The Ranger’s affidavit goes on to describe how the unexpected bid from UT Health Science Center nearly upset Hidalgo’s plans to steer the contract to Pereyra and the lengths that Hidalgo’s staff went to torpedo their bid.  At one point, Triantaphyllis texted another staff saying, “We need to slam the door shut on UT and move on.” Again, all this shows that the purpose was to get a contract to Pereyra, not to get people vaccinated.

It remains to be seen exactly what the legal fallout from this will be.  Now that Hidalgo has been caught red-handed rigging the bid, her legal defense seems to be shifting to the argument that it does not really matter because she had the authority under her emergency powers to award the contract without a bid process in the first place.  I have some serious doubts about whether that is correct, especially considering that the County intended to use federal funds for this project.

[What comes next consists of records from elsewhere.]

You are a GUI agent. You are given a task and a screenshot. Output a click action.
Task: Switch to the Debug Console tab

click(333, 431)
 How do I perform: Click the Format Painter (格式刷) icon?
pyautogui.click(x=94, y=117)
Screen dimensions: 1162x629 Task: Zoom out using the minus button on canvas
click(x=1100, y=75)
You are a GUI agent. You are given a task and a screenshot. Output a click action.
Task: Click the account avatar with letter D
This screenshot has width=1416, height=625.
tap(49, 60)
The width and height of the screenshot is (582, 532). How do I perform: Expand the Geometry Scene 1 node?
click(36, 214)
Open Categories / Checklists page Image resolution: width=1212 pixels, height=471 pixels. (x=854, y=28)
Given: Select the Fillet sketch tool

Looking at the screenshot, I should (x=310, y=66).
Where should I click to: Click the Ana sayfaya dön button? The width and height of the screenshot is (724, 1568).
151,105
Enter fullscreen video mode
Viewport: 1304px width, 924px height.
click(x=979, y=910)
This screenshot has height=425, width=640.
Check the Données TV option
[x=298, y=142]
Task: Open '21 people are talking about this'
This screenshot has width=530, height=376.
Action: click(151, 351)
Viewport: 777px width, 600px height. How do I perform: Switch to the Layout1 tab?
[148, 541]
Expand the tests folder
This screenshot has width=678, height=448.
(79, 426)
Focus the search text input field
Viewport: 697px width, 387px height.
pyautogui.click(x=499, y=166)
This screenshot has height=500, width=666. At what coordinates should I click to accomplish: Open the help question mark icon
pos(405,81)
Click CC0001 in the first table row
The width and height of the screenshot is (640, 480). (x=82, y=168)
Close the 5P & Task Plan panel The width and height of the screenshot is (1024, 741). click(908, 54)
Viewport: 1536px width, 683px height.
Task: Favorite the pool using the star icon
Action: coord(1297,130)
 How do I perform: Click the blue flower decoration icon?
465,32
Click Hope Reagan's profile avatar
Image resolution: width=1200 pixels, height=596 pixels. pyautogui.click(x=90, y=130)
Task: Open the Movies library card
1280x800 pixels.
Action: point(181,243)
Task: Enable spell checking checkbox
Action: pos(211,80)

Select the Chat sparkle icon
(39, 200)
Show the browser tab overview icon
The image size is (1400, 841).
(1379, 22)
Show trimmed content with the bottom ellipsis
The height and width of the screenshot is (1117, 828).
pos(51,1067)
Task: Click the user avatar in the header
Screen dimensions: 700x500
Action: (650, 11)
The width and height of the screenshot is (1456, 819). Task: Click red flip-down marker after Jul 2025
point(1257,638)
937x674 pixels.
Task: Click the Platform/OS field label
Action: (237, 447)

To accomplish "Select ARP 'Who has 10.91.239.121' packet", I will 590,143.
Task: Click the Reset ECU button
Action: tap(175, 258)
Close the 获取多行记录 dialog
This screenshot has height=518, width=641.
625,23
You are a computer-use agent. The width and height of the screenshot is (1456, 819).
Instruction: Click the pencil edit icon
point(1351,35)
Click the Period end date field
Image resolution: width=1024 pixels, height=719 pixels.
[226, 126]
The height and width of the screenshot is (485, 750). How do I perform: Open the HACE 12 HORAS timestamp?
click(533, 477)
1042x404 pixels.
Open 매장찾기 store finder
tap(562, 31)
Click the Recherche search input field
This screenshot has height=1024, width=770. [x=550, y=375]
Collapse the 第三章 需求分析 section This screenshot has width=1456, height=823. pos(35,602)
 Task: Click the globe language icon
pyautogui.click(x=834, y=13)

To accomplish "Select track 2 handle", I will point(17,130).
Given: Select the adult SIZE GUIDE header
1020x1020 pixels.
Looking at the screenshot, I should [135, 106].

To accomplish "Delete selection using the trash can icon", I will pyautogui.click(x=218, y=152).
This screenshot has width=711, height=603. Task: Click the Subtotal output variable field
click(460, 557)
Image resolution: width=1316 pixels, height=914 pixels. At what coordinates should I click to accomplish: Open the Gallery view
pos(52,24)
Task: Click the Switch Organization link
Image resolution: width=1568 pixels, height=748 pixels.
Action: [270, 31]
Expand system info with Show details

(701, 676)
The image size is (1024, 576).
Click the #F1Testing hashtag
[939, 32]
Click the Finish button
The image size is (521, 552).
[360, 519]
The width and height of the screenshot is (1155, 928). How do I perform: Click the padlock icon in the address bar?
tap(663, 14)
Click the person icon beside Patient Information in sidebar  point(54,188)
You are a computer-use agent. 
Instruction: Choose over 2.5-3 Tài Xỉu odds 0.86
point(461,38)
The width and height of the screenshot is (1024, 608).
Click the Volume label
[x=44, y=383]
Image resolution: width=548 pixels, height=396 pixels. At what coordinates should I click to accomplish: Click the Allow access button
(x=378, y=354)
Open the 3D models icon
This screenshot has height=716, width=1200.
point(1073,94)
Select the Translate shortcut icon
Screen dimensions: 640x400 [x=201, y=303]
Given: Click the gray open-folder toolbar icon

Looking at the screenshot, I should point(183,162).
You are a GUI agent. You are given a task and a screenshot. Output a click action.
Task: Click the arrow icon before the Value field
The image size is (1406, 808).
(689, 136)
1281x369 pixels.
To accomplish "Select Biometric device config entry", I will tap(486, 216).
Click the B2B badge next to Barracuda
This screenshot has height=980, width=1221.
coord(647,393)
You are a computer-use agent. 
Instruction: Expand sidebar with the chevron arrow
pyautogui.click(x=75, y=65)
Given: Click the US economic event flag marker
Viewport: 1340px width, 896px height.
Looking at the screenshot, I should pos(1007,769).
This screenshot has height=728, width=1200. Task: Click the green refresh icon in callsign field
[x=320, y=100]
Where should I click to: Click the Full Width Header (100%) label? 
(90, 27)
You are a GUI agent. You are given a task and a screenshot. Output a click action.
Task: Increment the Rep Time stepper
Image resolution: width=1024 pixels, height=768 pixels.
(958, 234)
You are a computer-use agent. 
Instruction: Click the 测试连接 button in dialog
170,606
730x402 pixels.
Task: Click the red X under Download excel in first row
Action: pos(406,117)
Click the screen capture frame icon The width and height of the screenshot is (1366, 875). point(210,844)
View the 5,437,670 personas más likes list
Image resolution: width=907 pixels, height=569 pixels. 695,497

It is quite easy to see how some of Hidalgo’s staff could be indicted for process crimes.  The subpoena application specifically refers to “Tampering with a Governmental Document” (Tex.Pen. Code §37.10) and “Misuse of Official Information” (Tex.Pen. Code §39.06), both of which can be felony offenses.  Whether those crimes can be imputed to Hidalgo will depend on what additional evidence surfaces.  But it certainly appears that someone on her staff is cooperating with investigators, so there is likely more to come.

But regardless of the legal outcome, Hidalgo’s aura of transparency and her claim to adhere to high ethical standards have been shattered.  It is hard to imagine Harris County residents will give her a second term after these revelations.